Why Life Science CEOs Must Pivot from Acronyms to Capital in the 2026 Funding Storm
By: Ram May-Ron, Managing Partner
The life sciences industry is currently gripped by a collective “SBIR Panic.” Since the Small Business Innovation Research (SBIR) program lapsed last September, I have watched CEOs and CSOs freeze. They are staring at Washington, waiting for Senator Joni Ernst and the Senate Small Business Committee to resolve a stalemate over security provisions and “Section 402.”
My message to these executives is simple: Stop waiting for the SBIR. Start looking for the money.
In the movie Jerry Maguire, the famous line wasn’t “show me the specific legislative mechanism.” It was “Show me the money.” In the world of non-dilutive funding, we have become dangerously obsessed with the mechanism at the expense of the capital. The SBIR is a tool, a vehicle, a box to be checked. But it is not the only way—or even necessarily the best way—to fund your R&D in 2026.
The $1.27 Billion Giant Hiding in Plain Sight
While the industry laments the pause in SBIR solicitations, the “smart money” is already moving elsewhere. Look at the Congressionally Directed Medical Research Programs (CDMRP). In 2025, the budget for these DoD-managed programs sat at roughly $650 million. In the 2026 budget currently moving through the House, that figure has nearly doubled to $1.27 billion.

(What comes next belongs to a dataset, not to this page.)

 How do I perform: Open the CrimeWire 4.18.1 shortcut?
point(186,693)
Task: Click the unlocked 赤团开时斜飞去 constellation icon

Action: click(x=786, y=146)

This is a massive, untapped pool of capital that doesn’t care about the SBIR lapse. If you are working on oncology, neurodegeneration, or infectious diseases, the CDMRP isn’t just a “backup plan”—it is a primary target with higher award ceilings and a clear mandate to fund innovation.
The NIH Shift: R01s are the New Industry Standard
Simultaneously, we are witnessing a strategic shift at the NIH. As topic-specific RFAs are scaled back, the agency is signaling a move toward “Parent” R01 and R21 mechanisms to fund industry-related R&D.

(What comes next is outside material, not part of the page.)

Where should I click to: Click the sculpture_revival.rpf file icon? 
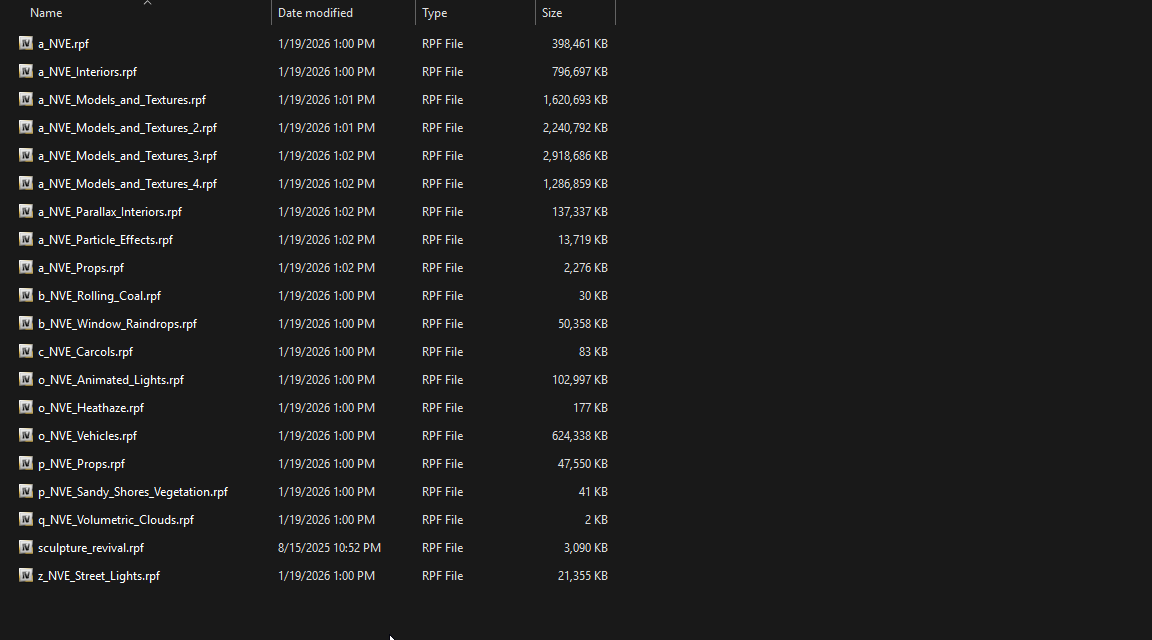coord(26,548)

For years, many CEOs believed the R01 was “academic territory.” That is a myth we’ve been debunking at FreeMind for over two decades. The NIH is increasingly focused on pre-clinical, clinical, and translational research that has a clear path to the patient. Yes, the competition is greater, but as the clock ticks toward September 30, 2026, the NIH faces a “use it or lose it” mandate. By law, they must allocate their full 2026 budget—including the billions currently sitting in the “SBIR set-aside” that may be reprogrammed if the lapse continues.

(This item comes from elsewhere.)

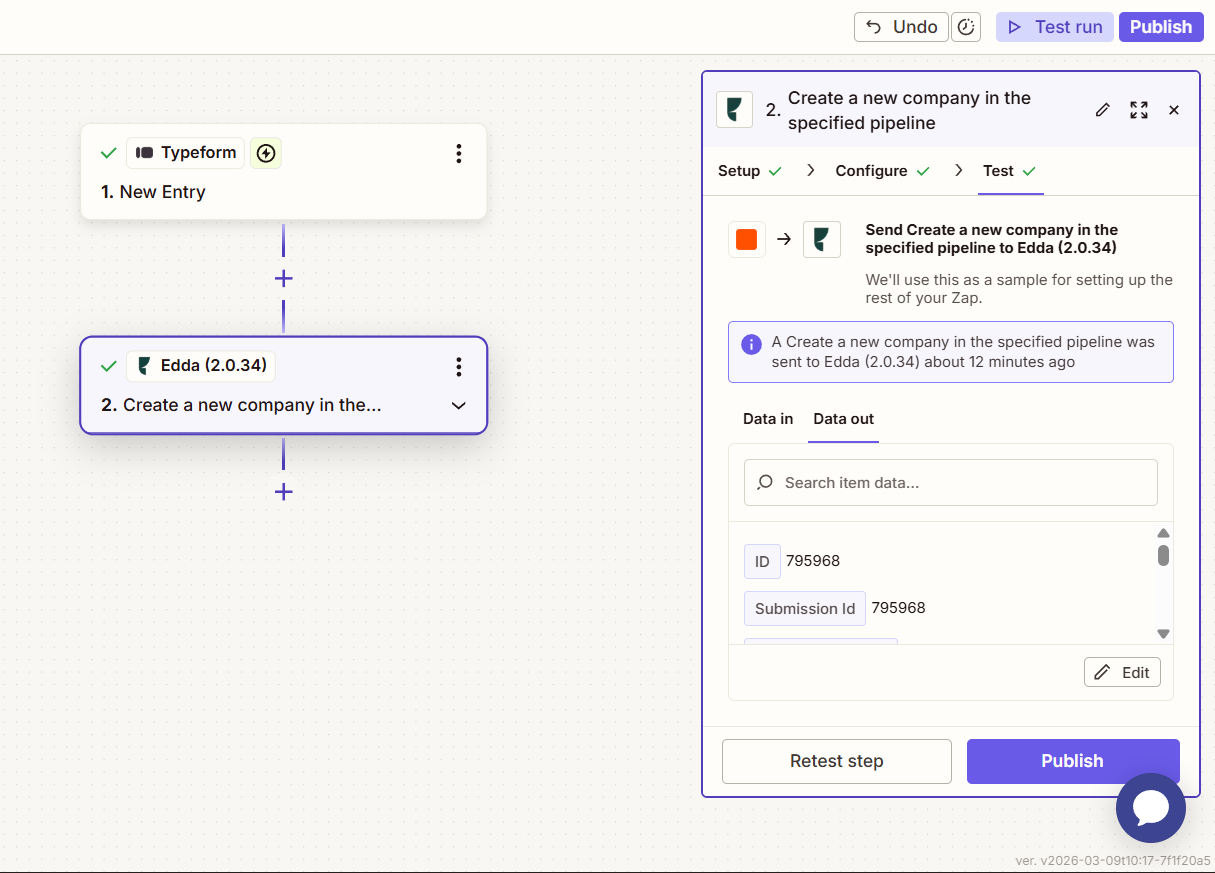Switch to the Setup tab
The height and width of the screenshot is (873, 1215).
point(749,171)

The “FreeMind Way”: A Numbers Game
At FreeMind, we have been in the trenches for 26 years. We have seen government shutdowns, program lapses, and budget “cliffs.” Through all of it, our strategy has never changed because the math never changes.
Historically, the SBIR has only accounted for 33% to 45% of our total submissions. We have never treated the SBIR as our primary target. Why? Because a CEO’s job isn’t to be an expert in the Small Business Act; it’s to ensure their company is funded.
We have consistently won R01s, CDMRP awards, and BAA contracts for our clients by following one rule: Submit as many applications as possible to as many mechanisms as are available. If the SBIR door is locked, you don’t stop walking; you find the five other open windows.
The Bottom Line
We remain hopeful for a quick resolution to the SBIR lapse. It is a vital program that deserves a permanent home in the federal budget. But as a CEO, you cannot afford to let your clinical milestones be dictated by a Senate subcommittee’s schedule.
The funding is there. The budgets are growing. The September 30 deadline is looming. If you are waiting for an “SBIR” label to appear on a solicitation before you apply, you are failing your shareholders.
It’s time to stop talking about the mechanism. It’s time to show me the money.